I opted for a tight-fitting T-shirt and jeans that made my ass pop, not that anyone would see it in the dark. As I stood there staring at myself in the mirror, I lifted my tits up. They weren’t bad for being real. I’d breastfed and everything so these babies had really put in their work and were still damn fine looking. They deserved some quality time with soft lips wrapped around them.
They deserved a Mud bath.
I’d seen pictures of some of the people I’d be meeting. FieryFerrah was a super sexy red head covered in tattoos. If that was really her.
StallionBTaboo was a hunky, bald black man who’d taken enough selfies to prove that it was really him. We had kind of an online fling for a little while and traded a few naughty pictures.
Veronica was also recently divorced, a single mom, taking care of her two kids and blogging about all the hot reads she could get her hands on. She was a rocker chick. She even played drums in a punk band. I was pretty sure her picture was real. She rocked purple hair and pasty skin. She was Snow White, the souped up version.
Jennifer was a fucking porn star for the most part. We’d all seen her pictures and they were definitely her. She’d been blocked from the site several times because of her dirty photos. She was the girl every guy in the group wanted to fuck but all were probably too afraid to. She was fucking guys like Khal Drogo and that’s a hard act to follow.
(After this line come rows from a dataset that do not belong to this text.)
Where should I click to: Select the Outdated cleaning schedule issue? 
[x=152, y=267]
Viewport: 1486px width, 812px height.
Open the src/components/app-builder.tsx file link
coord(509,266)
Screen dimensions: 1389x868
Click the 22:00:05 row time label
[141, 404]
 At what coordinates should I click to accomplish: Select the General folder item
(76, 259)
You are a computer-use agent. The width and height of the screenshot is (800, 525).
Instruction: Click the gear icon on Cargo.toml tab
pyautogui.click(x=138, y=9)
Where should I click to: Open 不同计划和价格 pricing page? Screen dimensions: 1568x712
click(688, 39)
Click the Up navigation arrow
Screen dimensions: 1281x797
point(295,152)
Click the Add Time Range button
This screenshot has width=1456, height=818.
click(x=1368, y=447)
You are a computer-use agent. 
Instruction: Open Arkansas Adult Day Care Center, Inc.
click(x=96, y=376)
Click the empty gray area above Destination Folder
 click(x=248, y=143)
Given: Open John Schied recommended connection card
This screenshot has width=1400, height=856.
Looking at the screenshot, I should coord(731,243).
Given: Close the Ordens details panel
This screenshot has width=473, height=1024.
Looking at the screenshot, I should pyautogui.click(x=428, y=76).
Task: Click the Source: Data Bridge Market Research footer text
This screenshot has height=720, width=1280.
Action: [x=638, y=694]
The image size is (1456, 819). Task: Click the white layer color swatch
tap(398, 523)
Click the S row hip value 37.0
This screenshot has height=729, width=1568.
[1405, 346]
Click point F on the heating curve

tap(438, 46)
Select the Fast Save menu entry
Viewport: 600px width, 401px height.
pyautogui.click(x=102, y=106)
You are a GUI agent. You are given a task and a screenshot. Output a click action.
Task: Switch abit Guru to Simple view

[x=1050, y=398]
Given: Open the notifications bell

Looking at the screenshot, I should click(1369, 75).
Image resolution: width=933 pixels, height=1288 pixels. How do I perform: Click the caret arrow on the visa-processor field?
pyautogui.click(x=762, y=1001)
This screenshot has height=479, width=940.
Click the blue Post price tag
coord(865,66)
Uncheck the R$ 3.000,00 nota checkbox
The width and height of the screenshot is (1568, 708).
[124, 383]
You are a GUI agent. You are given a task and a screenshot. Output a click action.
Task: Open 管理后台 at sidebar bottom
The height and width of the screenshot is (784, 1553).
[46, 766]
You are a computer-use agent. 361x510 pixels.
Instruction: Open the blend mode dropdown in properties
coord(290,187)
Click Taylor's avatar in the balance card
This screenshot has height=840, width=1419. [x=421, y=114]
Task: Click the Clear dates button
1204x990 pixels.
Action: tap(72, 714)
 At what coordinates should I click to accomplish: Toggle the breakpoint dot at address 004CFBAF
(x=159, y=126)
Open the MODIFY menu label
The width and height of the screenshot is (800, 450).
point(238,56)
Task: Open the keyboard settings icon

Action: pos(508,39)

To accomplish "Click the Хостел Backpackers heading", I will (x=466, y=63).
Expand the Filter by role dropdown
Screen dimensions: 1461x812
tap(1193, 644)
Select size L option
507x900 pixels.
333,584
Goldenboy was a cute blond with his hair spiked up. He kind of had the pop star look. He was always putting up pictures of his budding romances, none of which worked out. He seemed to dig older guys.
BigGayHunk never posted pictures of himself. He claimed he had book covers coming out soon and would reveal himself then. Until that time, he wanted to keep himself a mystery. So I was seriously curious about that guy.
As I thought about the upcoming date, I eyed my vibrator on the bathroom counter. Vinny. That was his name. Vibrating Vinny. And Vinny was only for special occasions. I like a little hands on action most of the time, but whenever I’m drinking, I need stiff Vinny to go with my stiff drink.
The scene in the Ben Stiller movie, There’s Something About Mary, came back to me. The one where Matt Dillon’s character tells him he should jack off before his date because it’s never a good idea to go out with a loaded gun.
I was going out with a loaded gun.
I looked at Vinny once more and considered taking him for a ride. He was big, curved, purple, and made me come every time. I made a raincheck,
promising Vinny I’d be back later if I didn’t get any Mud on me.
***
Pillow Talk Inn. That was the name of the place. I sat in my car looking up at the neon sign. Could she have picked more of a hooker hotel? Jeez. Well, considering eight people would be going up the stairs in hooded robes, one at a time, I guess the Hilton wouldn’t do.
The thought crossed my mind that this would be the perfect plan if you wanted to rob someone. You could easily bring eight online friends to a hotel, put them in the dark, rob them blind, and then disappear. Who’s going to tell the cops they met up for a night of hanky panky with a bunch of strangers?